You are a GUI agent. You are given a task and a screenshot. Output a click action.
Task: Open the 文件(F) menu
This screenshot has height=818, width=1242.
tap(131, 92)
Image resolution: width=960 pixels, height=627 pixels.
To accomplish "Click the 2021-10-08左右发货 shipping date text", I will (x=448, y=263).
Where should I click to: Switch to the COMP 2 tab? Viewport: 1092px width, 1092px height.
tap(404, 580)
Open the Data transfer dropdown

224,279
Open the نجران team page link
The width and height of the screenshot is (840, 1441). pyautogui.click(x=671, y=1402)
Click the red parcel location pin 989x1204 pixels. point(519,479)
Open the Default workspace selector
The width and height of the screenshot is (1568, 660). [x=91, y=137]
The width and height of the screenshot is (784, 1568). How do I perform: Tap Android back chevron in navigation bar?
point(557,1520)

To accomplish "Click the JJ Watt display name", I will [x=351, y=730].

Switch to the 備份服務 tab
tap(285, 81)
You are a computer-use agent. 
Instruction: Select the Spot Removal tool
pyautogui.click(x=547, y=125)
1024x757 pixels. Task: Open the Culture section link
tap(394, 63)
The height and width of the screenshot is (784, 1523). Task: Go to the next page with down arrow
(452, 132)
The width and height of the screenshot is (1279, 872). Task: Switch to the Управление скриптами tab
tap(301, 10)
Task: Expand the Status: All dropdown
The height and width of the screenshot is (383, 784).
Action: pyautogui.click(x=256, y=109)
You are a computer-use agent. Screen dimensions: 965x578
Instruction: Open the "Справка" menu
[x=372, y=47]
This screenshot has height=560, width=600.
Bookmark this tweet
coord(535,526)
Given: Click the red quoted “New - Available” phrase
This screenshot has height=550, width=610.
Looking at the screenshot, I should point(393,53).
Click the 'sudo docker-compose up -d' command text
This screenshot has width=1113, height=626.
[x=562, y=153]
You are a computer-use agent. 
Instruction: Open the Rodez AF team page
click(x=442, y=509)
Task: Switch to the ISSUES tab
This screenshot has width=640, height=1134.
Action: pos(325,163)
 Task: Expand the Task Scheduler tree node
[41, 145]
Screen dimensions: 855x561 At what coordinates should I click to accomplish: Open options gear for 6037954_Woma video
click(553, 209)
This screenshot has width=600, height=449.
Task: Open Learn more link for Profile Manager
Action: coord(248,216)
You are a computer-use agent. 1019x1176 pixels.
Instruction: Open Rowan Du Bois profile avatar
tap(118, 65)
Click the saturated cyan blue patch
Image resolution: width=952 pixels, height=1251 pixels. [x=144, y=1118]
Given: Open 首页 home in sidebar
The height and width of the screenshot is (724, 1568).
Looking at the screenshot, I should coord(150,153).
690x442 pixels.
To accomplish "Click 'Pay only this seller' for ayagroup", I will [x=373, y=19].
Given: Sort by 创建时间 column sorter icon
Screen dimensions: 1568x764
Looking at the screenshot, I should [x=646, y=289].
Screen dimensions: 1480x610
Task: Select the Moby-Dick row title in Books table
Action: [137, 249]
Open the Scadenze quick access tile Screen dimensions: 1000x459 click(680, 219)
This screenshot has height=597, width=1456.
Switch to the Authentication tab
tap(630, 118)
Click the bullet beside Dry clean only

### [Exercise]
When a line in the data above contains the string "agent", copy that line.

### [Answer to the problem]
You are a GUI agent. You are given a task and a screenshot. Output a click action.
You are a computer-use agent. 
You are a computer-use agent. Screen dimensions: 965x578
You are a computer-use agent. 
You are a computer-use agent. 1019x1176 pixels.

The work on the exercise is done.